Kindness implies mutual belonging. The word itself makes us aware of this: Just as we like those who are like us, so we tend to be kind to our own kind. Even kindness to a stranger expresses some sort of kinship, some recognition that all human beings belong together. This awareness is only a mild ripple compared with the tidal wave that swept over me when I lost myself and realized that I belonged within something greater than my limited self. Yet, in every joy which kindness triggers, flashes a flicker of that wild joy of limitless belonging. After all, the kinship that shows itself in kindness is simply one particular instance of that cosmic kinship which unites me with all humans, animals, and plants, with the very stardust out of which all is made, and with its secret Source.

Since all gratitude celebrates belonging, we can understand the inclination of the human heart to project thankfulness back from social to cosmic belonging. But when we super-impose thankfulness on our primordial gratefulness, we have to be extremely careful not to press the conceptual framework of giver, gift, and recipient too far. Otherwise, we end up with a god who is just another person, and whose kindness is measured by the gifts we receive. This has landed not a few religious people into the trap of dualism, where they sit chewing on the old conundrum, How can God be kind, yet give us gifts which we cannot possibly recognize as tokens of kindness?

All gratitude celebrates belonging.

In your grateful moment under the starry sky, you do not experience yourself as separate from a giver who may or may not be kind, but seeing the secret you are the secret. At that moment of meaning, "the world is accepted," as Abraham Maslow, the psychology pioneer who coined the term, "peak experience." put it.

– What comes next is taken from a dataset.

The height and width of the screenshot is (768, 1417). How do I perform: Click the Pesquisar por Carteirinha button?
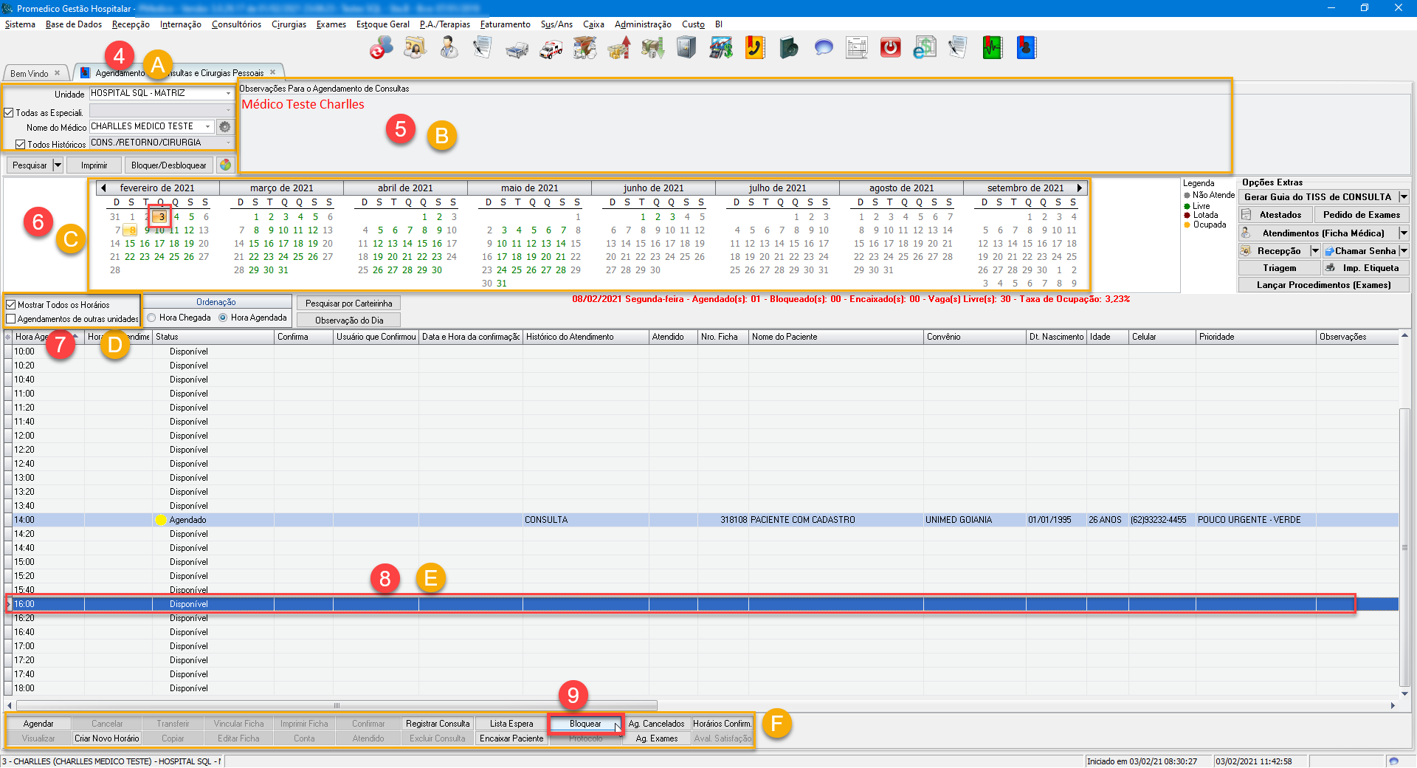(x=348, y=304)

"The cognition that comes in peak-experiences...can best be described as non-evaluating, non-comparing, or non-judging cognition.... Evil itself is accepted and understood and seen in its proper place in the whole, as belonging there, as unavoidable, as necessary, and, therefore, as proper... [Such] universal understanding would never blame or condemn or be disappointed or shocked. Our only possible emotions would be pity, charity, kindliness, perhaps sadness or amusement. But this is precisely the way in which self-actualizing people do at times react to the world, and in which all of us react in our peak-experiences."

Gratefulness is the mystical dimension of gratitude, thankfulness, its theological one.

Our conceptual framework will inevitably shape experience, but we must make every effort to correct our concepts by ever-alert attention to experience. Within a given religion, the mystics play this role by emphasizing experience. Gratefulness is the mystical dimension of gratitude, thankfulness, its theological one.
Thankfulness can, indeed, be grafted onto gratefulness where it will thrive and bear rich fruit. The history of spirituality proves this fact. But mysticism must continually correct theology.

Something similar is true of our personal lives. Gratefulness must continually flow into our thanksgiving to make it full. Remembering our moments of ultimate belonging determines to what extent we find ultimate meaning. Why do we so rarely step out through this door of remembrance into joyful aliveness? Could it be that the mystic gratefulness in the depth of every human heart sings with "a still, small voice," and is easily drowned out by the noise we endure and the noise we make? Maybe we need more silence. Maybe we simply need now and then to look up at the silent stars and lose ourselves to be set free.